Cannibal: A simple Object permissions framework for Ruby

I’m proud to announce that we’re releasing one of our newer frameworks into the open-source community - specifically under the Simplified BSD License.

Cannibal is a permissions framework for object-to-object declaration and querying of permissions or capabilities. It is distributed as a standard gem library through rubygems.org. You can also view the source-code at github.

So far, Cannibal has done reasonably well for us on various projects. It’s syntax could use some improvement but we believe it’s fairly expressive as it is - if you have suggestions for improvements, please write!

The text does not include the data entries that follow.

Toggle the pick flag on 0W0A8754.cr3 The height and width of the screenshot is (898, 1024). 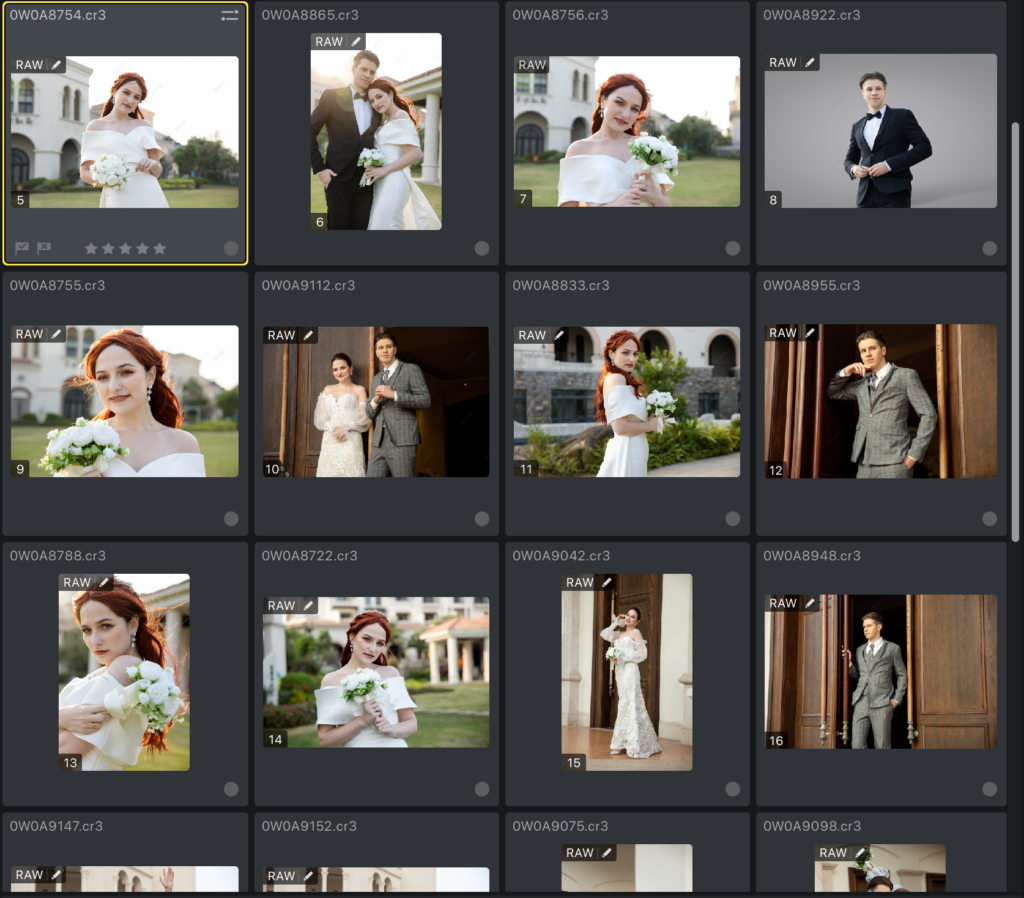(x=22, y=248)
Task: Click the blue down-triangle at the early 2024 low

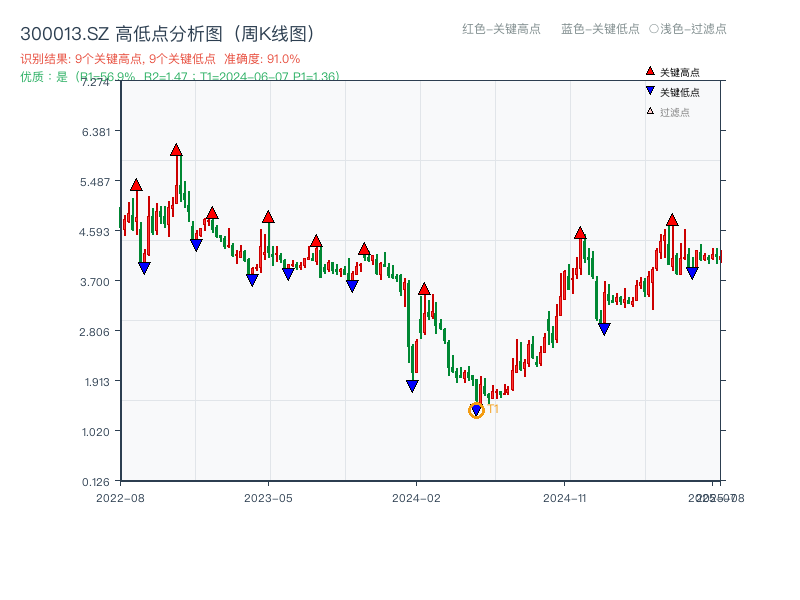Action: pos(413,385)
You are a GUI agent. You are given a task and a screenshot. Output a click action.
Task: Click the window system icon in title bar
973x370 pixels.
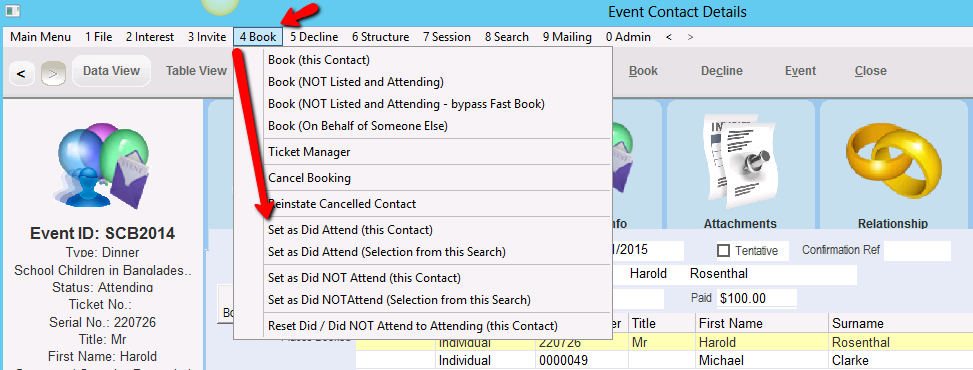(x=12, y=11)
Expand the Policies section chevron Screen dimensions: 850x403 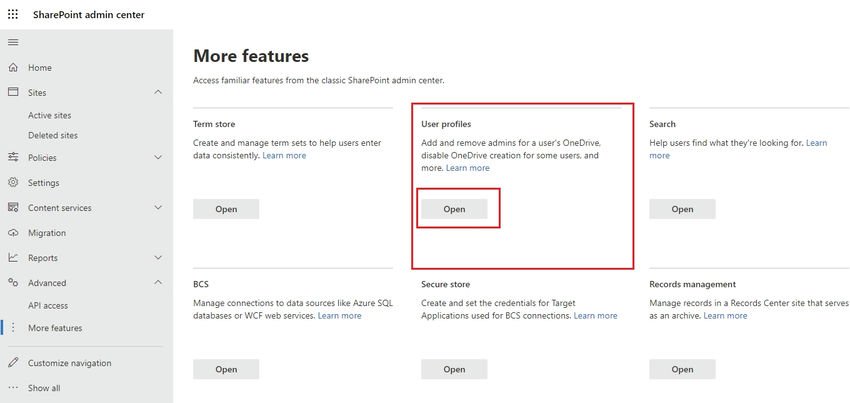pyautogui.click(x=158, y=158)
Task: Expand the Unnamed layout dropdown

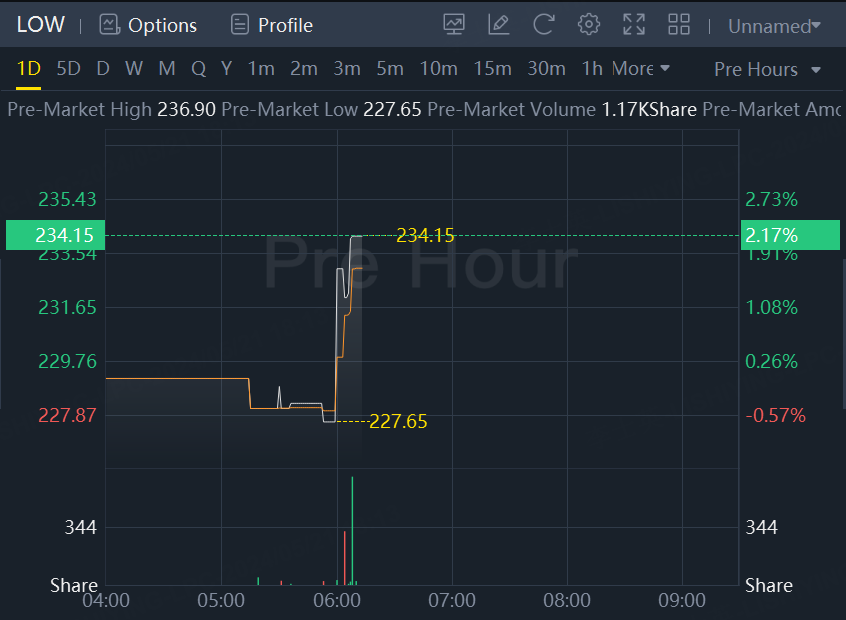Action: pos(774,26)
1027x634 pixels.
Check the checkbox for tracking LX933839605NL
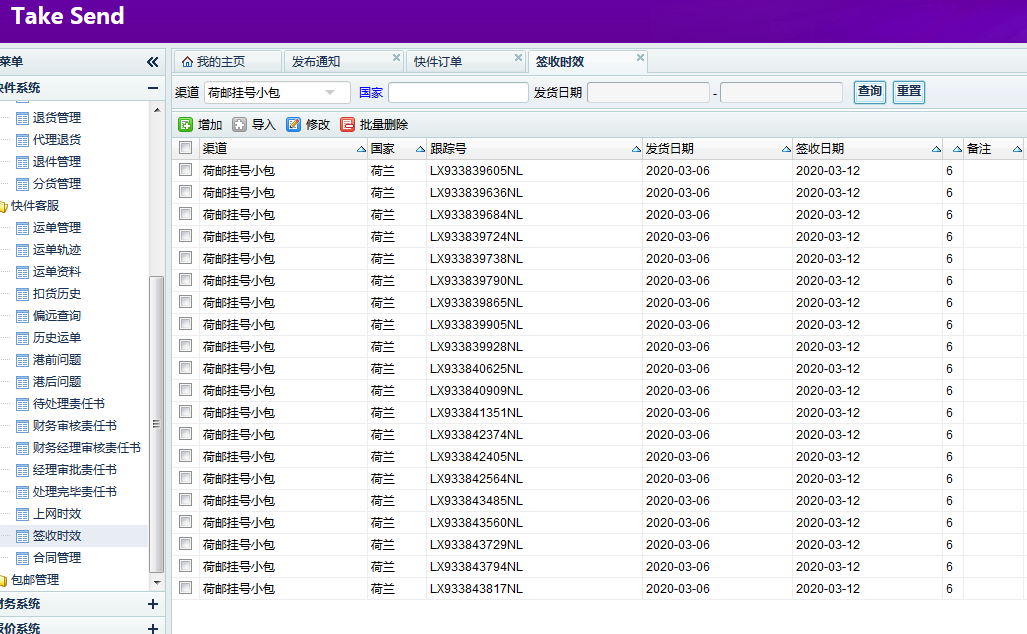[x=185, y=171]
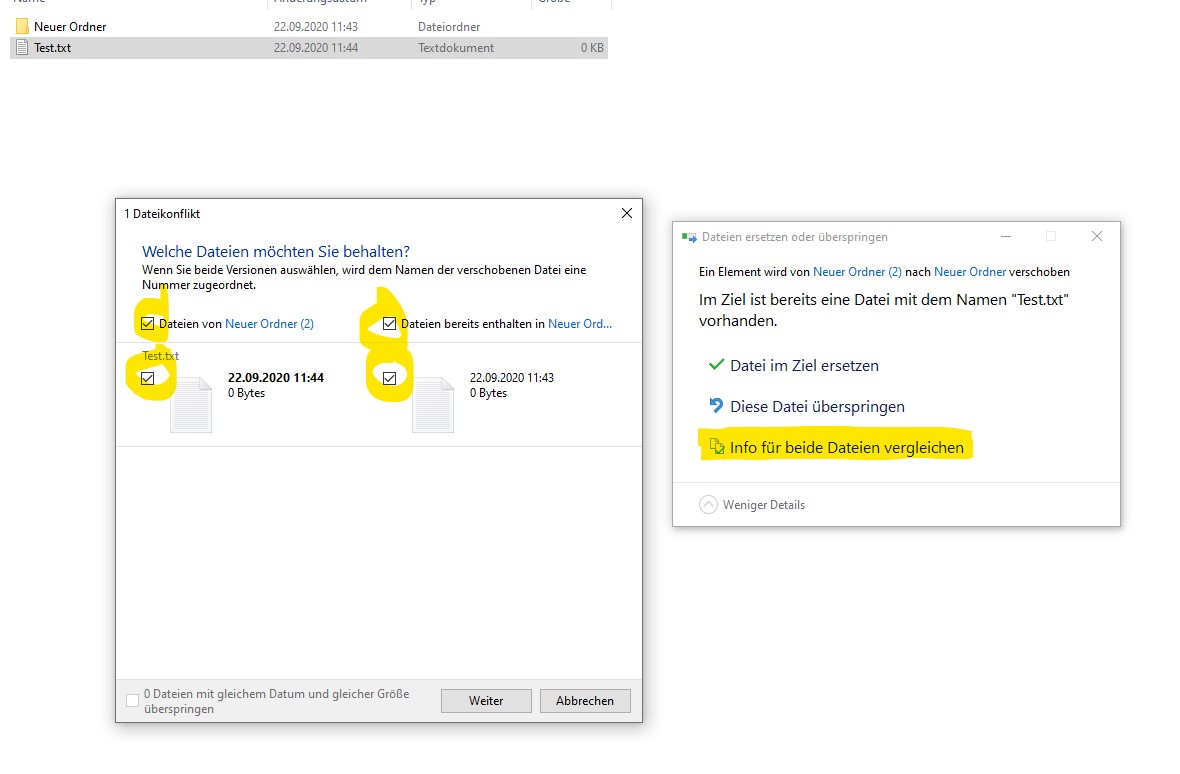1180x774 pixels.
Task: Enable 'Dateien mit gleichem Datum überspringen' checkbox
Action: tap(132, 700)
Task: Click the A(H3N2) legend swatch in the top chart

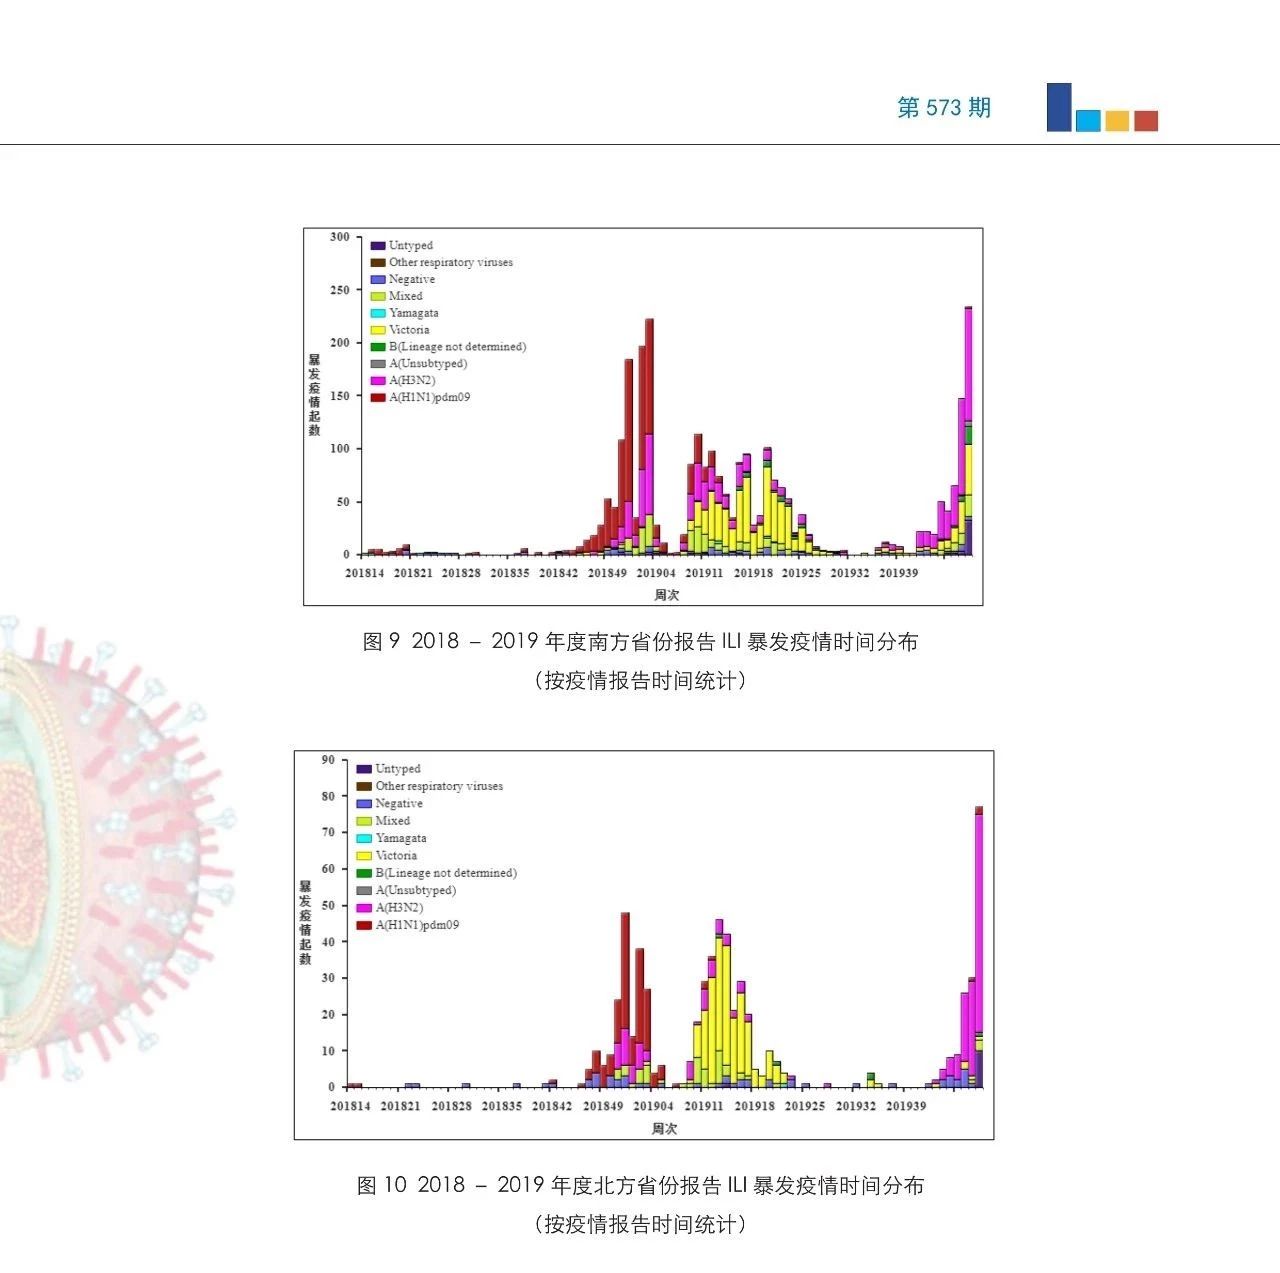Action: (378, 381)
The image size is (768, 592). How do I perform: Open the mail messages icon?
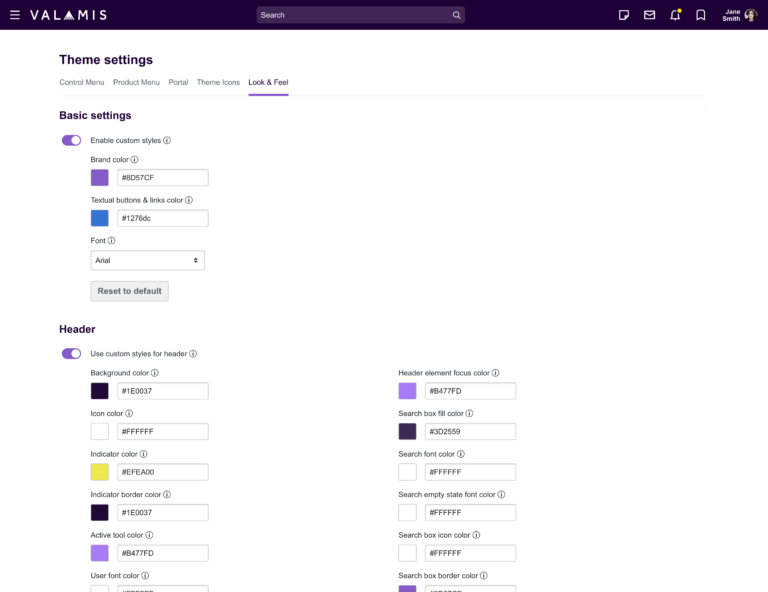[649, 15]
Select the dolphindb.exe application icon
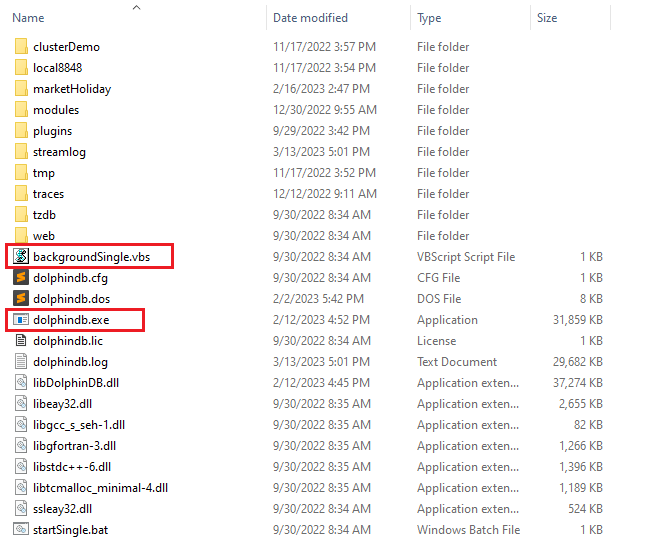The width and height of the screenshot is (645, 544). coord(21,320)
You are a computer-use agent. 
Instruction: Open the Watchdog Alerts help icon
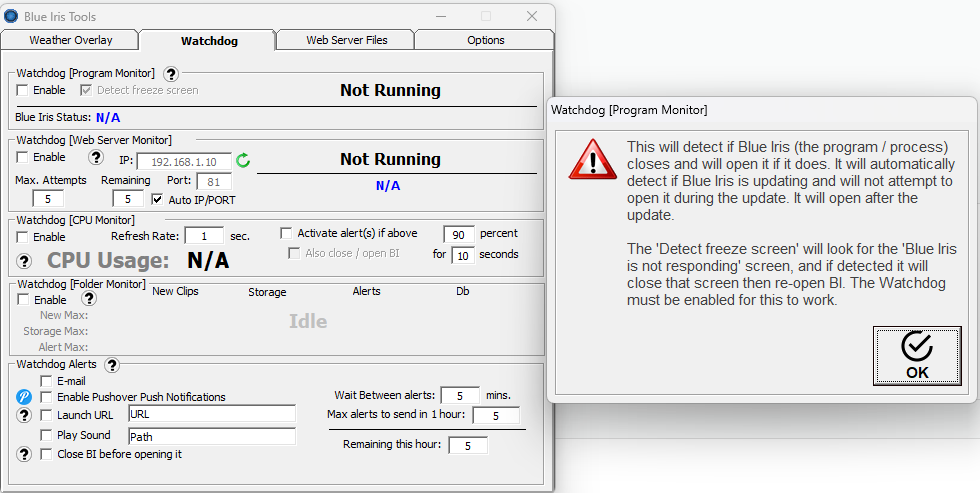[112, 365]
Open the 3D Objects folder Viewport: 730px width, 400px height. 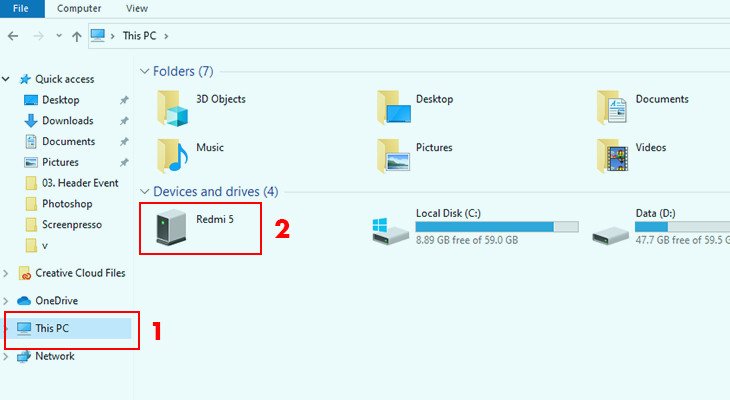(x=173, y=108)
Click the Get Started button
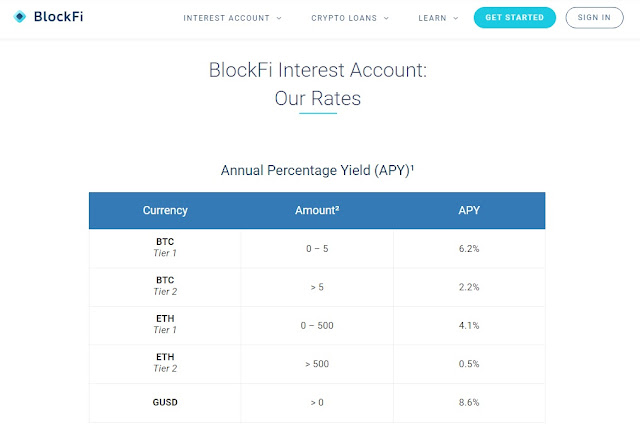640x434 pixels. [514, 18]
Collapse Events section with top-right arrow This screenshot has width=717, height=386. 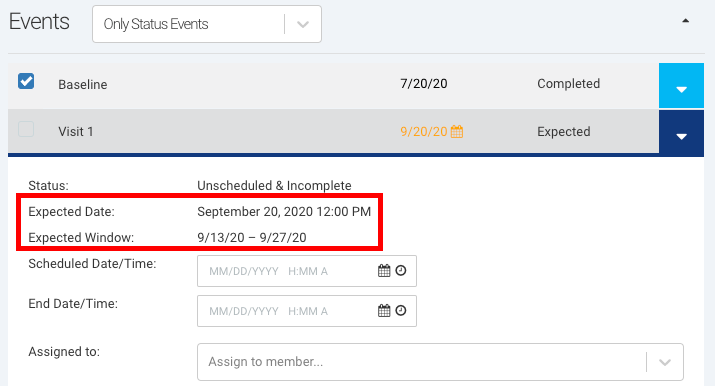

Basically you declare a class as either an Actor, or a Subject, or both. You do this by including the appropriate Cannibal mix-in:

class User < ActiveRecord::Base     include Cannibal::Actor end

class Thing < ActiveRecord::Base     include Cannibal::Subject end

Then you declare permissions for your Subjects. For example, if you want any User to be able to view any Thing object, but only want users with the “Administrator” role to be able to edit them, you might declare that like this:

class Thing < ActiveRecord::Base     include Cannibal::Subject     allow User, :view     permission({         :actor => User,         :verb => :edit,         :actor_proc => Proc.new{ |user|             user.role == ‘Administrator’         }     })  end

Once declared permissions are easy to query, and read very well:

if @user.can? :edit, @thing     … else     … end

As you can see the permissions() method on Subject is still a bit ugly, and is the main reason for the < 1.0 release number. I’m definitely open to suggestions on improving its syntax.

Testing coverage is not bad, though there is some duplication between our rspec tests and our cucumber tests, and there’s a ton of refactoring yet to be done, but it’s working on a couple pet projects of mine and will be going into production for a customer project or two within the next couple weeks.

Enjoy :)